The story of how Scotland brought in minimum pricing on alcohol
After a years-long battle, and numerous high-profile arguments, it now seems almost certain that Scotland will introduce a minimum unit price on alcohol.
The idea, which was first mooted over a decade ago, has faced a long and difficult road to fruition, with proponents praising it as a radical step in tackling Scotland’s ill-fated love affair with the demon drink, and those opposed considering it a nanny-state knee jerk, a fad, or a waste of money.
Powerful industry groups opposed the legislation, and so began a protracted legal battle that finally came to end this morning.
The UK Supreme Court has now unanimously ruled that legislation to ensure alcohol sales met a price of 50-per-unit is not contrary to EU law.
Here is a potted history of the controversial policy, from origins to its ultimate realisation.
The idea of such drastic action to tackle the Health and Social issues caused by over-consumption of alcohol was first mooted by the SNP in their 2007 manifesto.
Then-leader Alex Salmond wanted the move to be their flagship legislative health achievement, but was undone by parliamentary arithmetic.
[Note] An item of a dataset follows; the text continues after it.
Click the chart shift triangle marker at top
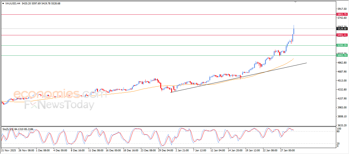The image size is (349, 154). [295, 2]
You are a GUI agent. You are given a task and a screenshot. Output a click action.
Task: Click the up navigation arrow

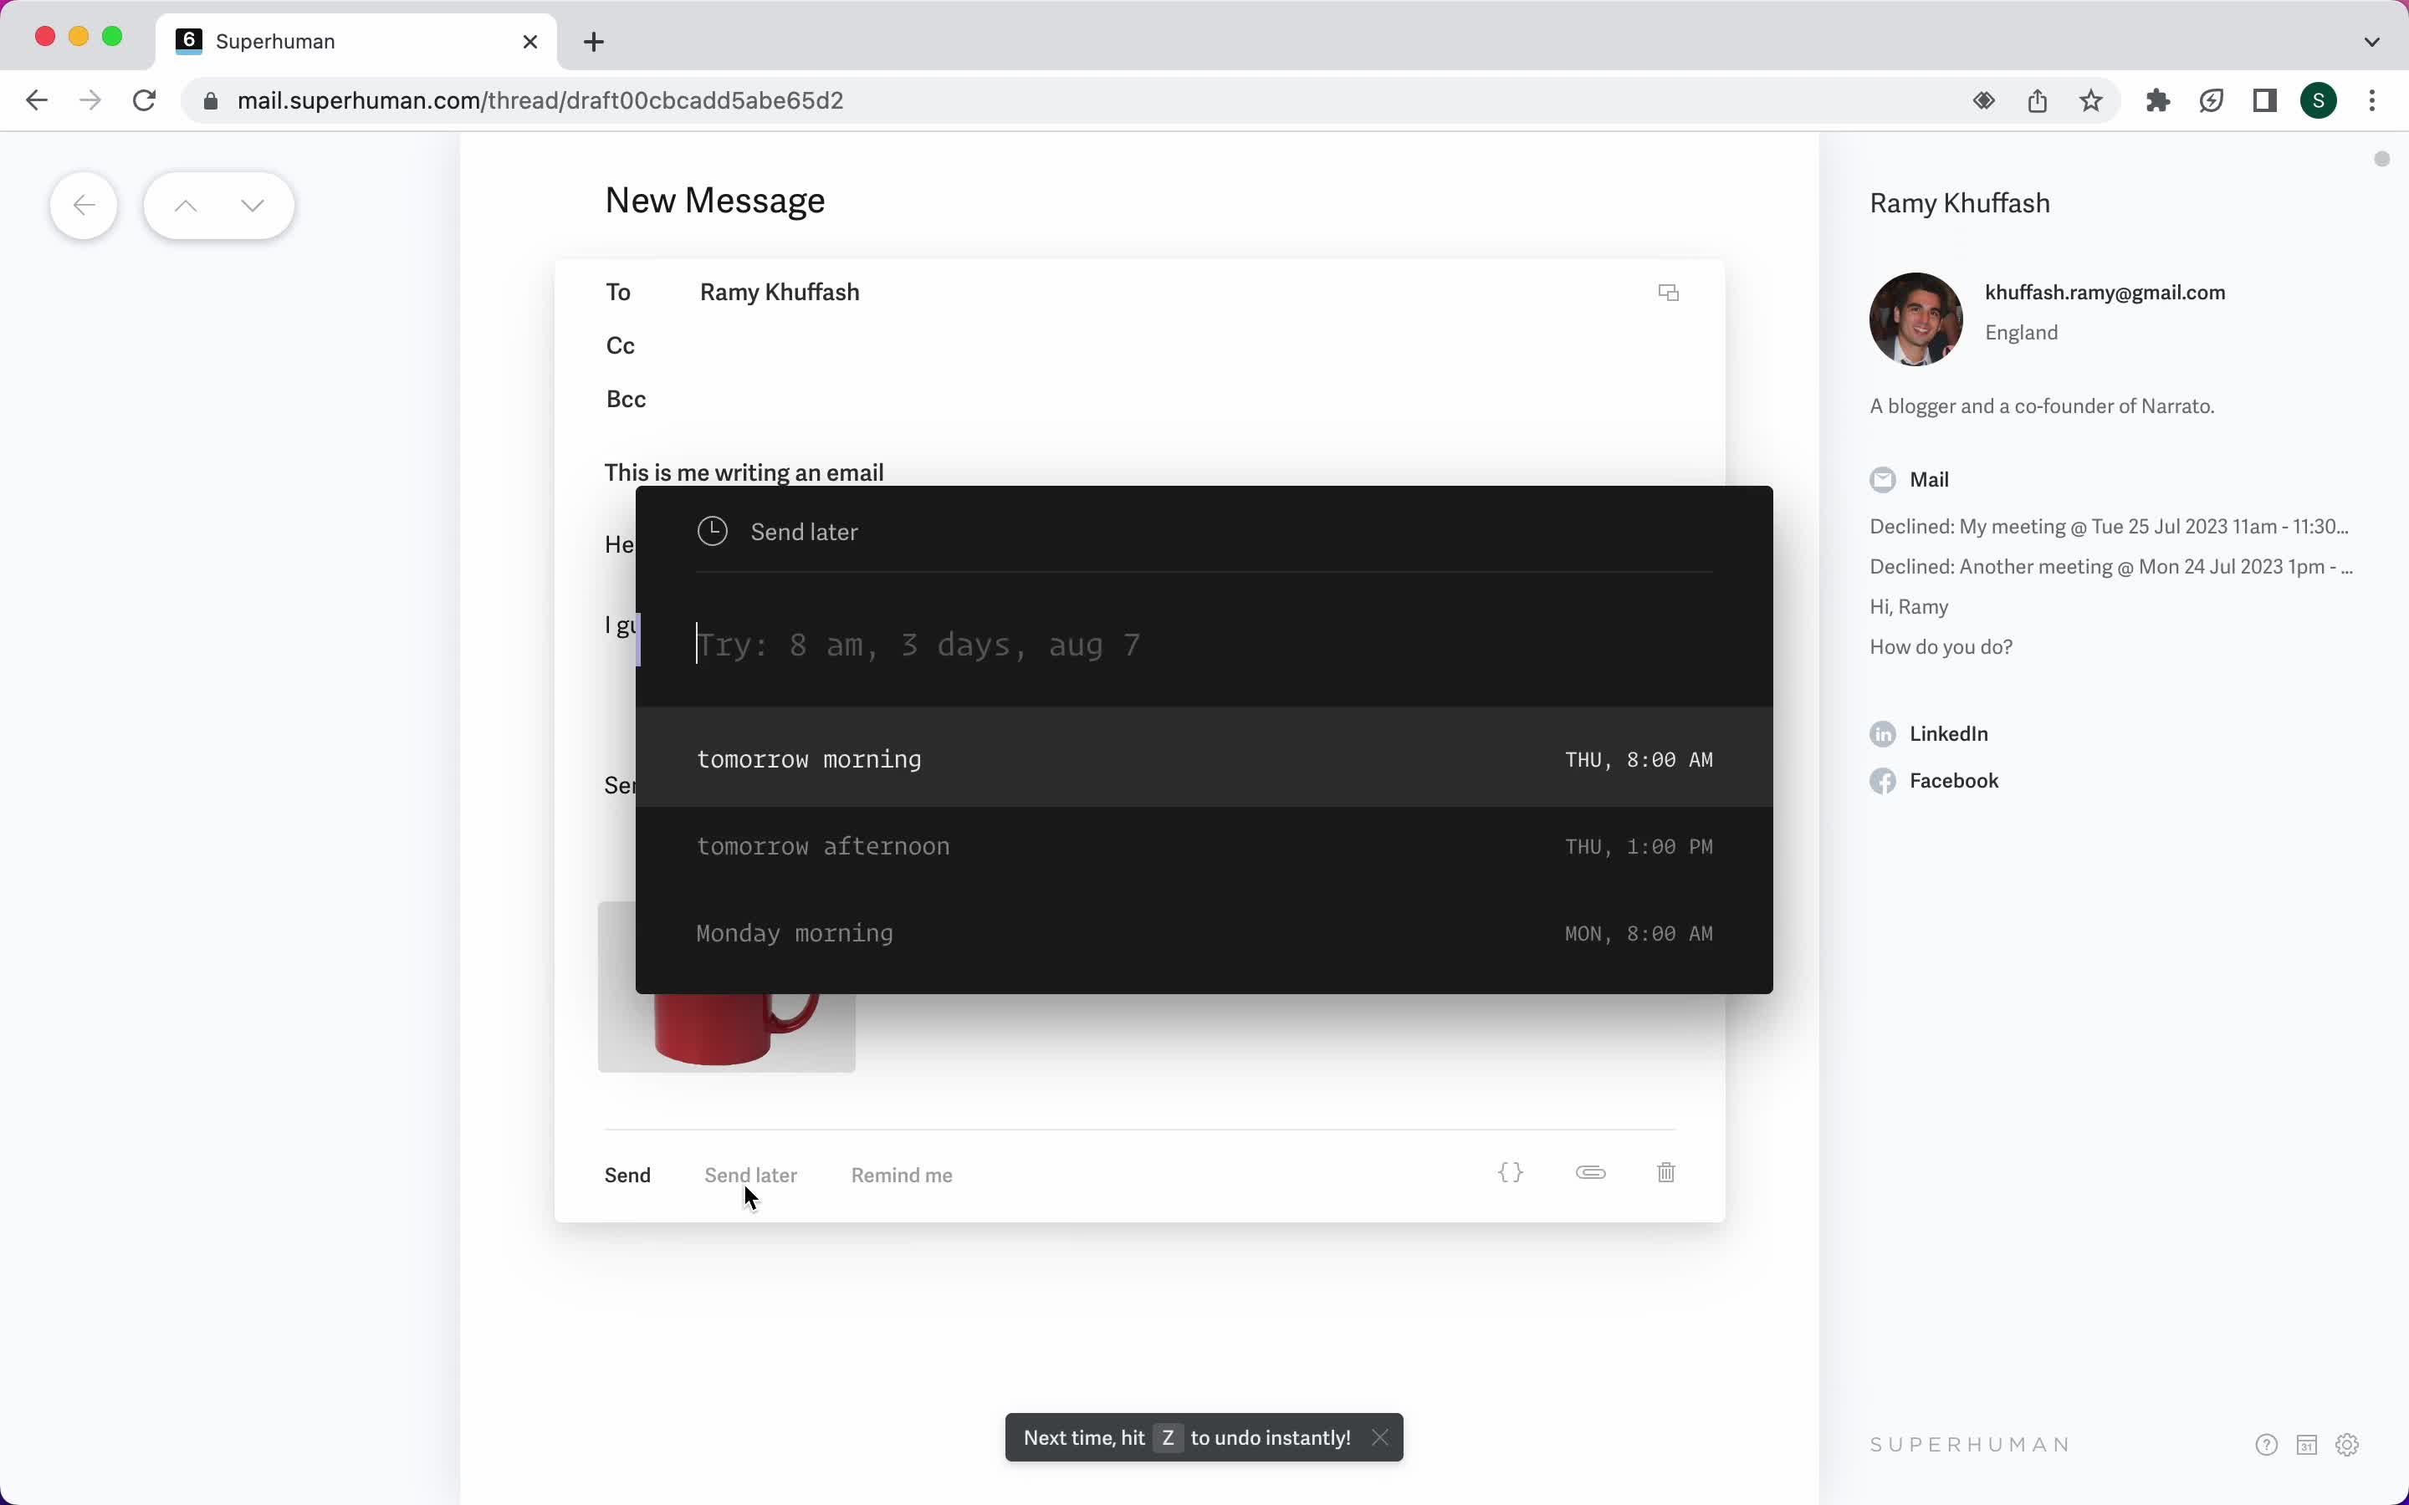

As minority government, the SNP administration of 2007-11 had to rely on support from other parties to pass the bill, which was not forthcoming.
Indeed, it sparked some of the most vitriolic exchanges of that term, with Labour in particularly fiercely against the idea.
Jackie Baillie, who was criticised after receiving crates of beer from Peroni as a thank you for voting against the policy, called the move ‘a tax on the poor, paid directly into the pockets of supermarket shareholders.’
A vote to introduce minimum pricing in late 2010 failed to gain enough support, though a package of measures to reduce alcohol misuse did pass.
Less than a year after that vote, however, everything in Scottish politics had changed, seemingly for good.
Despite expectations of another knife-edge result, the SNP romped to victory in the 2011 Holyrood elections, winning a majority many thought was impossible.
Mr Salmond’s government soon sought to pass some of the legislation that parliamentary maths had put paid to in the previous term, minimum pricing among them.
Despite an intense lobbying effort – the boss of Alcohol Focus said drinks industry bodies ‘decamped to Scotland’ – the Alcohol Minimum Pricing Bill passed easily, with only Scottish Labour (bar the rebelling Malcolm Chisholm) staunch in their opposition.
The response to the legislation was broadly supportive, but it was clear the bill would have to go through several steps to pass legal muster.
Five of Europe’s biggest wine-producing countries, France, Spain Italy, Portugal and Bulgaria, opposed the plan, and in guidance to the SNP Government, the European Commission made it clear the policy could breach EU law.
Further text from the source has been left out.